I am intrigued by the sudden interest in plastic bags expressed by the Prime Minister and the Government. I suspect that it may be driven in part by the media agenda and a certain campaign in the Daily Mail. Although it is important to cut the number of disposable plastic bags that are used, that is merely a drop in the ocean in the context of the wider debate about packaging. The effort may be visible, but it is not of the greatest importance in the overall campaign. The Minister knows that the evidence is mixed as to whether taxes reduce greenhouse gas emissions, and about whether there are negative effects of increased other bag use. I welcome the fact that the charge being considered will take into account what bags are made from. That is an important factor, as heavier bags lead to higher greenhouse gas emissions, but I still think that a voluntary approach is best.

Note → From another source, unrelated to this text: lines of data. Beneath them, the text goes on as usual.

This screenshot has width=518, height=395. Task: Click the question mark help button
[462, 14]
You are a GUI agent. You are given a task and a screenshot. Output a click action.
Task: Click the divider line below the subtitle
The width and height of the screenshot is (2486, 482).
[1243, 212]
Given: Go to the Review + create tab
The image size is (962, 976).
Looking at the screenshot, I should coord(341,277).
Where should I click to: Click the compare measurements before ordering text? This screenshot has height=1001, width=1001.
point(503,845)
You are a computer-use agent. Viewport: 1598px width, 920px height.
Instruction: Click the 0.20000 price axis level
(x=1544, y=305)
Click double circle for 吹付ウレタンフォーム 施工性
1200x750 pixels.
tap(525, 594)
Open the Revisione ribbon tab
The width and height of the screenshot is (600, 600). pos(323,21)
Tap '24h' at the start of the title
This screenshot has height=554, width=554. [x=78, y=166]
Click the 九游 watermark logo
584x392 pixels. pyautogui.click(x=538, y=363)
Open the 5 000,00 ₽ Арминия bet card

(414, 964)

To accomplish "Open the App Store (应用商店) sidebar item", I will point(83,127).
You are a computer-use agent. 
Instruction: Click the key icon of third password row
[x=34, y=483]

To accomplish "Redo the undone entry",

In conclusion, consumers pay through the nose for excessive packaging, at the check-out and in their council tax bills—
It is a pleasure to follow the hon. Member for East Dunbartonshire (Jo Swinson), as the final minute of her speech—on plastic bags—was quite interesting. I agree with the point that she would have gone on to make.
All of the various issues such as packaging and plastic bags that have been raised in the past hour or so are worthy of a full day’s debate. The Order Paper shows that the London Local Authorities (Shopping Bags) Bill will be debated at some date in the future, but many other environmental matters deserve to be debated too. It is therefore a shame that we have only 90 minutes for this important debate, and that attendance in the Chamber is not better.
The hon. Member for Shipley (Philip Davies) suggested that supermarkets would respond if people were to ask for products that had less packaging or which presented some other environmentally friendly quality, but I am sceptical about that. I believe that supermarkets supply the products that we buy, and that consumer choice ends there.
My hon. Friend the Minister opened the debate by outlining some of the environmental issues at stake. I agree with the hon. Member for East Dunbartonshire that we must be careful not to react to public opinion by introducing measures that science tells us are wrong. For instance, incandescent light bulbs are to be banned in favour of so-called low-energy bulbs, but people need to understand what such a bulb’s power factor means. I shall try to explain.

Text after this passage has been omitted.